My son didn't want to latch. I didn't want to send him to the nursery so I didn't sleep much those days in the hospital. Once the doctor signed off and the lactation consultant was moderately pleased with our latching/nursing - we had to use a shield and even then it was a struggle - we were on our way home.
For the first two weeks I had no problems with nursing, I felt stellar. To this day I have no idea what went wrong. My money is on mastitis, but I had no idea what to look for as far as symptoms or signs so I was oblivious. All I know was one morning I woke up incredibly early to feed my son and I felt like someone was trying to tear my breast off. I cried, tried the other side, sobbed in pain. I thought pumping would help, it made it feel worse.

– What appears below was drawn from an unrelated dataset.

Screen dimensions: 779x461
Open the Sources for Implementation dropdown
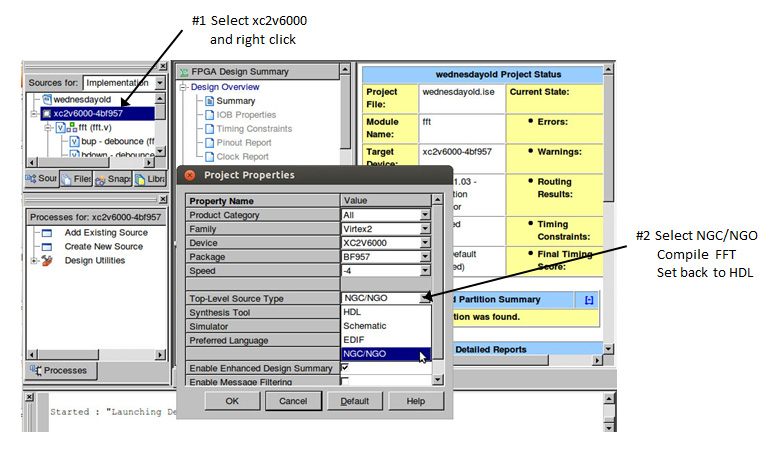(x=160, y=82)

Meanwhile my baby cried. He cried because he was hungry, or wet, or tired, or just a baby. It didn't matter he cried, and nothing I could do seemed to help. Slowly I felt myself slipping down. 4 weeks after he was born, I remember waking up to him crying and wanting nothing to do with feeding him. Of course the sane part of my mind was chastising the rest of me for feeling that way, and grudgingly, I tried to feed him. I cried because it hurt. I did the only thing I could think; I called my mom. I asked how she felt - she breastfed 5 kids - she HAD to have some insight. She did, marginally.
She said it was just baby blues and I'd be fine. And I believed her.
For 2 more months I struggled feeding my son. One morning when he wouldn't calm down and I had tried to bear as much of the pain as I could, I sat him in his crib, slumped onto his nursery floor and sobbed. I sobbed for not being able to take care of him like a "good" mother, I sobbed because I was in pain constantly, I sobbed because I felt so alone and overwhelmed and no one seemed to understand. My husband tried, but he was the dad - he got to go to work, have a sort of break from it all. He didn't go through the actual labor, nor did he experience the 9 months of pregnancy. When he found me 3 hours later, still crying, he was upset. But still - I didn't want to believe there was something wrong with me. It wasn't until my son was 3 months old, and in the hospital for a UTI that we switched to formula and I began to feel immensely better.
Since hindsight is always 20/20 I know I had postpartum depression. I wish I had let someone know so I could've received help. I wish I wouldn't have been too proud to admit that there was something wrong, and it was okay. Even after I started formula feeding I felt ashamed. Like I failed. It was my mom who made me feel better. She told me I was feeding my baby, and that's all that mattered. And she was right.